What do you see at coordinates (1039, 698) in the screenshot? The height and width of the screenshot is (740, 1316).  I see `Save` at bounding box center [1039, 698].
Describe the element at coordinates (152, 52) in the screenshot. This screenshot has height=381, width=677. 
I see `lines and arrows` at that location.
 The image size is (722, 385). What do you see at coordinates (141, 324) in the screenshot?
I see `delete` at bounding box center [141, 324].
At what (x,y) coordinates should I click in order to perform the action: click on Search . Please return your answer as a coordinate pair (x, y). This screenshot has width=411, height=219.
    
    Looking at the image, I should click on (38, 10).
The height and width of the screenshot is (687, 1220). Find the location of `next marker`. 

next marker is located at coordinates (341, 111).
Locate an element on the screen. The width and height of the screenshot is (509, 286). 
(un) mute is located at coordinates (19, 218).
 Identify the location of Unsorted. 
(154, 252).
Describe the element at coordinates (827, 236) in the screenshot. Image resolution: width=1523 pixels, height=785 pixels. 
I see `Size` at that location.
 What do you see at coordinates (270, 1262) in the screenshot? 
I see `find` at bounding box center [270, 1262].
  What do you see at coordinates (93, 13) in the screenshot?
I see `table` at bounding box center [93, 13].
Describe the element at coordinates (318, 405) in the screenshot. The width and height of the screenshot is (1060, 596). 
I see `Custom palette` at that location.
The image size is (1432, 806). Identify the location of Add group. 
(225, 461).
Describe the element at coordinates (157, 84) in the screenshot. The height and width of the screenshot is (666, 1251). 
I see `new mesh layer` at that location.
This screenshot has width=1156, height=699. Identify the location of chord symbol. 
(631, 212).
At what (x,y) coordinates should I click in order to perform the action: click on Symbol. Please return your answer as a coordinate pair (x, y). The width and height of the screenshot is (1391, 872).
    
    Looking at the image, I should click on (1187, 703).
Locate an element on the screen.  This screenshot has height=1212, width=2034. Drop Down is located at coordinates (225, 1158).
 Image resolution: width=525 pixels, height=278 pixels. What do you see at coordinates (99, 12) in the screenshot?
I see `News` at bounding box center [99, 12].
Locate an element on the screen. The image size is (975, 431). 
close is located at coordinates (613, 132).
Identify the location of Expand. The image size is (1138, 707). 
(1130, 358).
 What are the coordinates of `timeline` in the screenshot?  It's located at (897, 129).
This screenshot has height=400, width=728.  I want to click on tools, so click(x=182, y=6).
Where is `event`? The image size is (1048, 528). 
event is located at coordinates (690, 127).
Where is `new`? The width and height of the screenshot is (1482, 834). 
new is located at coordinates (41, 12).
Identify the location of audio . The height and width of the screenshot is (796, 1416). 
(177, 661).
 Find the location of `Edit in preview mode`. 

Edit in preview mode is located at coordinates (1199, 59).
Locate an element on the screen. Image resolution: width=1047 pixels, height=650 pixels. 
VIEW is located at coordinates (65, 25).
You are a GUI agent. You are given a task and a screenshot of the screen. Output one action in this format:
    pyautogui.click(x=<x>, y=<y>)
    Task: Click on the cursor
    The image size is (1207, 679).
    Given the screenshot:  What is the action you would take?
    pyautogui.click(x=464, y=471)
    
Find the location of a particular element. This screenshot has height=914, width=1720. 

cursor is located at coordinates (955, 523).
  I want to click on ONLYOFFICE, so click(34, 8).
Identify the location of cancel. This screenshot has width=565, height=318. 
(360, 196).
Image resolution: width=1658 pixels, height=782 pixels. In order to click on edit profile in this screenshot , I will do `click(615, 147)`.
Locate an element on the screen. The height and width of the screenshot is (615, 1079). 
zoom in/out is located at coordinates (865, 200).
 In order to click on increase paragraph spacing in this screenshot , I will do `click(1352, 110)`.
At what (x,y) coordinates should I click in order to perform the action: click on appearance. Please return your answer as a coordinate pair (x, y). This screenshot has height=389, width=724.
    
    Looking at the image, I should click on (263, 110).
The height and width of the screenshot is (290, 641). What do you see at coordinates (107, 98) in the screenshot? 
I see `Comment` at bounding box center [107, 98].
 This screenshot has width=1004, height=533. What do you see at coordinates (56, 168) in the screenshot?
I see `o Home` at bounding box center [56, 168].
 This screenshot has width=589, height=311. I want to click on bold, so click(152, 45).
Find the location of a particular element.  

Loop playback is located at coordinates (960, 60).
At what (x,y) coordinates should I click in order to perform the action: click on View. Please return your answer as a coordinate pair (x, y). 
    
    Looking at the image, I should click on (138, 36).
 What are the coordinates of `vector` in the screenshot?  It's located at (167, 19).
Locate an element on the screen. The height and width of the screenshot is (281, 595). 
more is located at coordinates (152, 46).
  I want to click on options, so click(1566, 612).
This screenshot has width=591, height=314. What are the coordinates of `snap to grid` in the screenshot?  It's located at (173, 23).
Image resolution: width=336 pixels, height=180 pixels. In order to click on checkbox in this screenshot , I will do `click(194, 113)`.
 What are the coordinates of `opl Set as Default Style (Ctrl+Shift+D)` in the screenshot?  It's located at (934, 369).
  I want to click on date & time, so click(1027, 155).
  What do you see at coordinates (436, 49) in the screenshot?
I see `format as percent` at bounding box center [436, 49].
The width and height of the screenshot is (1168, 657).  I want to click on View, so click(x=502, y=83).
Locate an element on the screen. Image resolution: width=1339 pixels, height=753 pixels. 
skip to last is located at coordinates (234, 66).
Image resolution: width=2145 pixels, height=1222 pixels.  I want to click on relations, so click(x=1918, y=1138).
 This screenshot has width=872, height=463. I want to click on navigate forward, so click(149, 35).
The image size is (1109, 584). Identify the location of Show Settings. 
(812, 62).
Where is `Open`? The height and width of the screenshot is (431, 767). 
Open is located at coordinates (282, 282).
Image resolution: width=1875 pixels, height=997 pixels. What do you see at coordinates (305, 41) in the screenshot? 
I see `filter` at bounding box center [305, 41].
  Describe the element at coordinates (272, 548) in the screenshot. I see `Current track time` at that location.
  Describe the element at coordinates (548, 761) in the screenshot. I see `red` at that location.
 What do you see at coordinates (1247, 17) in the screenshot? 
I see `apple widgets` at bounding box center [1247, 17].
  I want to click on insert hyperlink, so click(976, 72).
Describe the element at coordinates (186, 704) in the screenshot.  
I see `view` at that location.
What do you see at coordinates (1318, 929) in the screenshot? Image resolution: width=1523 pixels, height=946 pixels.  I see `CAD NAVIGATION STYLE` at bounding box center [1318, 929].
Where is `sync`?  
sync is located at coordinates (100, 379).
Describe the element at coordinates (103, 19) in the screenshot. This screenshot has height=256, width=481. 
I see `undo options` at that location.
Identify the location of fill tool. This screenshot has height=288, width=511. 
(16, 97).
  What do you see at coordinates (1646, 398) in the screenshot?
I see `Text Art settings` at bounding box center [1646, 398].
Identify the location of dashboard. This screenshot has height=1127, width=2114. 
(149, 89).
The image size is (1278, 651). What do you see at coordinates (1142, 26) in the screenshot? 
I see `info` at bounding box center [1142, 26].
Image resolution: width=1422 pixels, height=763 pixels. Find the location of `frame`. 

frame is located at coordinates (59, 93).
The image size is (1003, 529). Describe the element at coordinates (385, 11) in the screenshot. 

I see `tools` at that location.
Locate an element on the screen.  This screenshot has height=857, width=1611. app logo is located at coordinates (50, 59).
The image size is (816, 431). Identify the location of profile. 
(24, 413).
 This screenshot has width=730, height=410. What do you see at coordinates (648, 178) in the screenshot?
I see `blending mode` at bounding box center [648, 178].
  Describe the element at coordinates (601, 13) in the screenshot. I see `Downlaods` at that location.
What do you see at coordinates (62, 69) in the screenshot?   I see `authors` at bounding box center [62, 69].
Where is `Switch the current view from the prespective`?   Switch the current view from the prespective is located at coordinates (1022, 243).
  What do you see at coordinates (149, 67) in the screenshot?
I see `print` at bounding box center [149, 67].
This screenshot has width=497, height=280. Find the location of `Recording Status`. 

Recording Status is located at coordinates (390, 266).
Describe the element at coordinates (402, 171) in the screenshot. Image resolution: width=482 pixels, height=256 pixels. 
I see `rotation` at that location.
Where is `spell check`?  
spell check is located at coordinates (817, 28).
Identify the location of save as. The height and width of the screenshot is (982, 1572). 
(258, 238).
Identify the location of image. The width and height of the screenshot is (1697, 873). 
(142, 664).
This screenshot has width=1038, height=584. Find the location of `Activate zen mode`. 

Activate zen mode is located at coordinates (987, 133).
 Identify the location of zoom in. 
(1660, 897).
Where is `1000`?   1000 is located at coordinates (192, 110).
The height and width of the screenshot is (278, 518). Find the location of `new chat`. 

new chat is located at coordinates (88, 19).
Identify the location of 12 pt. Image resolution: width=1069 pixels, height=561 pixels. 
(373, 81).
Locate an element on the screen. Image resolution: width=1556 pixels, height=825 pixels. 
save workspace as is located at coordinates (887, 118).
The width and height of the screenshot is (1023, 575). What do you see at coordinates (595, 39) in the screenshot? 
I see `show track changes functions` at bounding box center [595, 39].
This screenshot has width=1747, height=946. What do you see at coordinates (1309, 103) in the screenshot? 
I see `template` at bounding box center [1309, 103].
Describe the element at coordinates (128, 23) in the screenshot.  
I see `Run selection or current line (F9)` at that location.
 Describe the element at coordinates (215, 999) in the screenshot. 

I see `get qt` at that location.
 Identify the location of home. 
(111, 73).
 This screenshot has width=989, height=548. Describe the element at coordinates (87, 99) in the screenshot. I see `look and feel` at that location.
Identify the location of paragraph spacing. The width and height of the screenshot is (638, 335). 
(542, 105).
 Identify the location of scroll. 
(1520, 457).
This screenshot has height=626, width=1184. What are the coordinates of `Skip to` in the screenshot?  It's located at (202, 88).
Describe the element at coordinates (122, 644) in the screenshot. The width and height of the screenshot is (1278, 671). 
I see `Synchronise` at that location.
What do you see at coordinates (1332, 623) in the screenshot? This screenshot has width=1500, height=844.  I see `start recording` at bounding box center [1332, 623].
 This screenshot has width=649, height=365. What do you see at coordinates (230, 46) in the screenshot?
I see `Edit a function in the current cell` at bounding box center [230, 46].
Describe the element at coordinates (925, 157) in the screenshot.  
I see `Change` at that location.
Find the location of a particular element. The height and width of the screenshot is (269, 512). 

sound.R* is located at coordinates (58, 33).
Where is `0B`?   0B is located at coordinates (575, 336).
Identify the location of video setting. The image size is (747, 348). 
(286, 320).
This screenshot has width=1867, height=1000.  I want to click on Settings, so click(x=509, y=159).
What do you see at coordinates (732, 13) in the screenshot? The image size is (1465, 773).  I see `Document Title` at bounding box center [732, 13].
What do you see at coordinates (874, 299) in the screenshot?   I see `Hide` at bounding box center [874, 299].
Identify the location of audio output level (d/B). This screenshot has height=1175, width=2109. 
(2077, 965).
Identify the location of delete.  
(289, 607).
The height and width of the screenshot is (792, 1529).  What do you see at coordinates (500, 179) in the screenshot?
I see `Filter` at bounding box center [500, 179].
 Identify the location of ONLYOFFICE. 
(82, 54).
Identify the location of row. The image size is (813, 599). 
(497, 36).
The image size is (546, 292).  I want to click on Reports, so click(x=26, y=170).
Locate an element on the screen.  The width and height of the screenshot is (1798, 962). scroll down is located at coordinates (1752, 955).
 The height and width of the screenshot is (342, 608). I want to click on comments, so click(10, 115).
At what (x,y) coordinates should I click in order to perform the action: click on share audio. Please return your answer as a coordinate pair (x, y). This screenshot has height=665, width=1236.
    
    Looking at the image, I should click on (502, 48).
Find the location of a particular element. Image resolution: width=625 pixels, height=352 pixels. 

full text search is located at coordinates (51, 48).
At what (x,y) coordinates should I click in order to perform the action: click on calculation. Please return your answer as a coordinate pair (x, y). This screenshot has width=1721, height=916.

PROBLEM REQUIREMENTS:
Show each line of the items above that contains the string "audio". Case counts.

TASK OUTPUT:
Identify the location of audio . The height and width of the screenshot is (796, 1416). 
Identify the location of audio output level (d/B). This screenshot has height=1175, width=2109. 
At what (x,y) coordinates should I click in order to perform the action: click on share audio. Please return your answer as a coordinate pair (x, y). This screenshot has height=665, width=1236.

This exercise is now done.